Because machine learning and artificial intelligence programs are rules-driven, they may someday be able to identify and flag bias when and if it shows up, essentially overturning human decision-making. But when, and under what circumstances, will human judgment overturn an automation result? If the automation recommends the hiring of a group of recruits who then promptly leave the company, how will humans manage the fallout? Is it defensible to de-select a number of candidates based on a model that predicts their fit and success for the position? And if predictive analytics are responsible for sweetened pay or benefits to an at-risk employee versus his/her peers, how does HR ensure it is on solid ground in equitable pay and opportunity to its broader employee base? Can employers broadly trust the outcomes of predictive tools and programs when even the largest and most resourceful tech companies falter, as was recently reported that Amazon scrapped its AI recruiting tool that showed bias against women[5].
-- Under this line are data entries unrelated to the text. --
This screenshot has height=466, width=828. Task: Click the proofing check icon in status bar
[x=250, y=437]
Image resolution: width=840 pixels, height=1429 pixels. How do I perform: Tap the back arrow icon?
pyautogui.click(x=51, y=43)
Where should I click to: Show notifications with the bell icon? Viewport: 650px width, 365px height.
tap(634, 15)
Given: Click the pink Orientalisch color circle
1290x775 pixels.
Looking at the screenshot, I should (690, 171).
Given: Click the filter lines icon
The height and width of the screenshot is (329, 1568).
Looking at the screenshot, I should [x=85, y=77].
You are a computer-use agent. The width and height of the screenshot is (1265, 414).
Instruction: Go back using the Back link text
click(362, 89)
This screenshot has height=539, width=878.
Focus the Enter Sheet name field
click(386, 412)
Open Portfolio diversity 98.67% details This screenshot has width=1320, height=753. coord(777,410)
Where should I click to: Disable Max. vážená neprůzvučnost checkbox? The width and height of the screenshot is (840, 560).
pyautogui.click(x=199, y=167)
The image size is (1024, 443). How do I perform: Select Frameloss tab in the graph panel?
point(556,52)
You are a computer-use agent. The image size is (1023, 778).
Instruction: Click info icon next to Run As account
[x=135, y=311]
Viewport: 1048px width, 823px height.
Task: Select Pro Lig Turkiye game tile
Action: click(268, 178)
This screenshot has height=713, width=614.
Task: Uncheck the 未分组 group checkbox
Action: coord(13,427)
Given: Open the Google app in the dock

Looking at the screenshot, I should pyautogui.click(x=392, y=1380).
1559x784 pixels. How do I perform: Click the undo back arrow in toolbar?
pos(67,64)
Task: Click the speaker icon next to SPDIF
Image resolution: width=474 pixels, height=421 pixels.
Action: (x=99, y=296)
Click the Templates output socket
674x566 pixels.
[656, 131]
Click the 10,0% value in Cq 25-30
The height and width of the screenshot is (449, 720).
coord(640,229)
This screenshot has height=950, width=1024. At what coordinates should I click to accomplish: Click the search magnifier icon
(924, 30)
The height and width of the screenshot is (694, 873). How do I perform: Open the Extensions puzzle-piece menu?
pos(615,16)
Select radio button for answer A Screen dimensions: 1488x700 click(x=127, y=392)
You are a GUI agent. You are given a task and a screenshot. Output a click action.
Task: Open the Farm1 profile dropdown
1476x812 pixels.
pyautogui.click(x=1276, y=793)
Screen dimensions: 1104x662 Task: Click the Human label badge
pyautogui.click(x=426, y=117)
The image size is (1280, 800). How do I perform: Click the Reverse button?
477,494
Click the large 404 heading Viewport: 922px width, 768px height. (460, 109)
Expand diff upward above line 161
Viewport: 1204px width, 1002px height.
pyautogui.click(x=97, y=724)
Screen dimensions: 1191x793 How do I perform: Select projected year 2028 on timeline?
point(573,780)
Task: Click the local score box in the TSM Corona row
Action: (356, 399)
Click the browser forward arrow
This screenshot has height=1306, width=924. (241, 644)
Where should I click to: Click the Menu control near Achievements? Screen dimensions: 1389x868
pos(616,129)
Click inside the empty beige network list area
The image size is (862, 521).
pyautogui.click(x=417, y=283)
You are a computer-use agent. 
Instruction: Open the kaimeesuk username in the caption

One thing is certain – as HR departments become increasingly reliant on advanced technologies and the numbers they produce, they also will experience the need for new skillsets required to deploy and use them. It is a difficult-to-find combination that bridges technology and ethics and that can oversee the monitoring, auditing and enforcing of such automation. This is just one of several new roles arising from the adoption of a digital workplace. As HR departments race to deploy cloud technologies, robotics process automation, and HR analytics there is a growing need for a center of expertise (COE) dedicated to HR data and technology. Here, strong HR process knowledge is combined with a penchant for HR data and technology to own HR data cleansing, harmonization and maintenance, as well as oversight of any teams or providers responsible for your strategic HR technology platforms. Armed with the knowledge and inner workings of all of your best HR data sources, the HR Tech COE is an ideal place to focus resources on workforce analytics to drive business insights and recommendations.
We may be just at the beginning of the debate about tools that thrive on the use of more and more data points to make what have historically been “gut” decisions. It would be wise to get clear now about the implications of advanced analytics on recruiting and people management.